In Guilty Night Page 5
‘How d’you know he’s got a Range Rover?’
‘Traffic copped him doing a ton on Port Dinorwic bypass a while back. He got off with a warning, which isn’t surprising with the connections he must have. He’s also got a big posh horsebox, tractors and whatnot, and a great big, shiny, super-posh, custom-built, Italian sports car his wife drives most of the time. You know who she is, don’t you?’
‘A county councillor,’ McKenna said, weary already of the intricate nexus of relationships which formed the local power group, and which he must carefully and tactfully unravel in search of sickness and depravity rotting the tight-woven fabric.
‘Madame Rhiannon Haf ab Elis is chairperson of the social services committee no less, most likely best mates with Ron and his missis, too.’
‘And probably the obvious connection between Elis and Arwel.’

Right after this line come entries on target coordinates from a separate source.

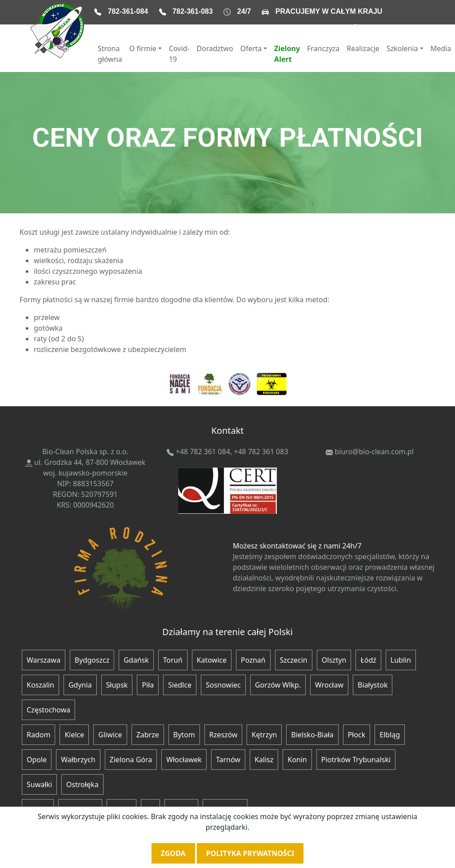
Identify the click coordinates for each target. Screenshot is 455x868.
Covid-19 (179, 54)
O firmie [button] (143, 48)
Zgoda (173, 853)
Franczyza (323, 48)
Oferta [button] (251, 48)
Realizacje (363, 48)
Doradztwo (215, 48)
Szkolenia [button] (402, 48)
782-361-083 (192, 11)
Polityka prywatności (250, 853)
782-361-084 (128, 11)
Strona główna (110, 54)
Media (441, 48)
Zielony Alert (287, 54)
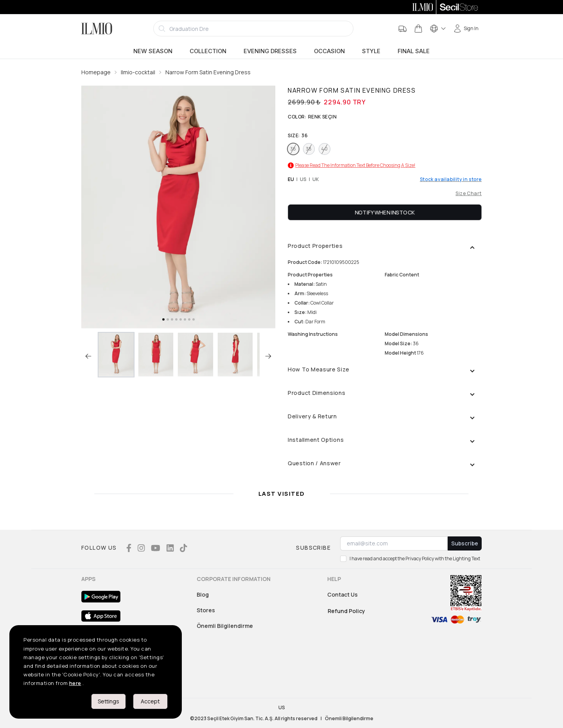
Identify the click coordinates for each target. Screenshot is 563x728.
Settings (108, 701)
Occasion (329, 51)
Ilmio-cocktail (138, 72)
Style (371, 51)
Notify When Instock (385, 212)
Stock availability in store (451, 179)
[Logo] (97, 29)
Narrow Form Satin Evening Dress (208, 72)
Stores (206, 610)
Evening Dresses (270, 51)
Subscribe (464, 543)
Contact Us (342, 594)
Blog (203, 594)
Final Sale (414, 51)
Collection (208, 51)
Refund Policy (346, 611)
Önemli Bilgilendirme (225, 626)
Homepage (96, 72)
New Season (153, 51)
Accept (150, 701)
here (75, 683)
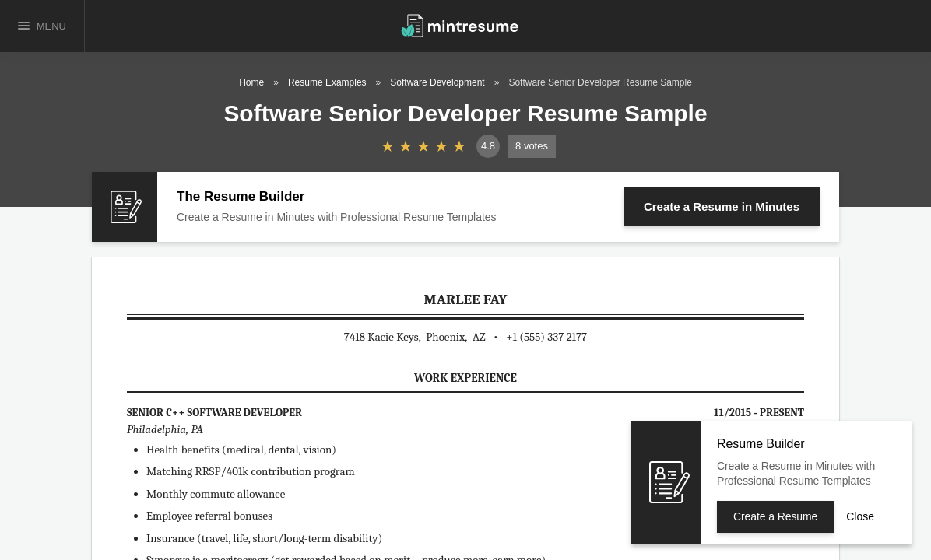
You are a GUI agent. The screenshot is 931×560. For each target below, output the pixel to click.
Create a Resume (722, 206)
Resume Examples (327, 82)
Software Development (437, 82)
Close (860, 516)
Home (251, 82)
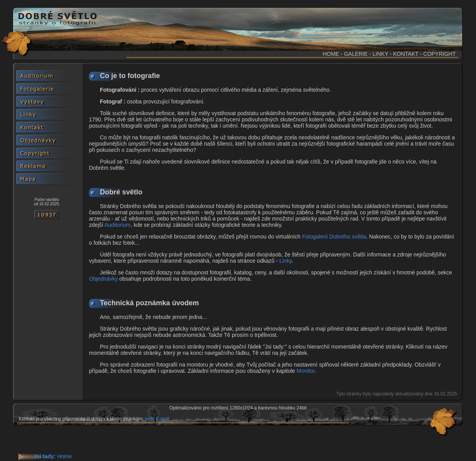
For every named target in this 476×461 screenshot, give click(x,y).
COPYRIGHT (439, 54)
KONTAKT (405, 54)
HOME (331, 54)
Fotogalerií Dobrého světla (334, 237)
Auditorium (117, 225)
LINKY (380, 54)
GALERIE (356, 54)
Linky (286, 261)
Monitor (305, 371)
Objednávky (103, 279)
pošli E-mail (157, 419)
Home (64, 456)
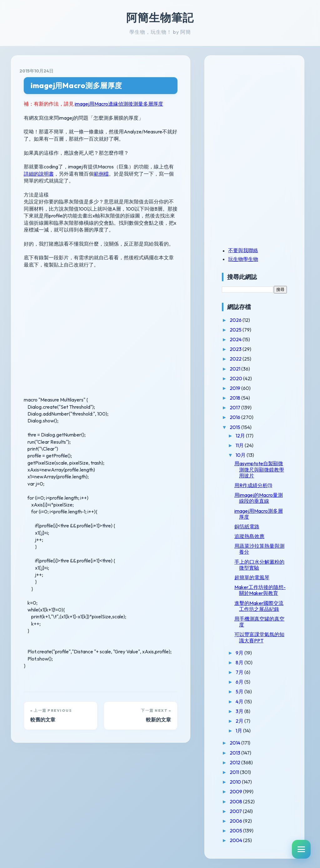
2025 (236, 330)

‘That’s as may be, but who’s to say that’s where it begins and ends?’ He let the car coast down the lane. ‘That’s Bedd y Cor, sir. Weird calling your house a “dwarf’s grave”, isn’t it?’
Slated roof misty with dew, the house stood on a natural terrace, fronted by lawns and shrubbery, and the glimpse of a formal garden. A grove of winter-bare oak and ash, and the rising hillside, shielded its back from mountain storms. Acres of pasture and heath swept towards the foothills, grazed by horses swaddled in crested rugs.
‘Mam says it was long house in the old days, and a near ruin when the Elises bought it,’ Dewi added. ‘I looked them up in Who’s Who this morning. Her family’s riddled with the sort of money that breeds like maggots on a corpse. He’s director of this, that and the other, and probably got shares in half the world, but I don’t expect he’s ever done a day’s proper graft in his life. I wonder if the money’s what the Yanks call old or new?’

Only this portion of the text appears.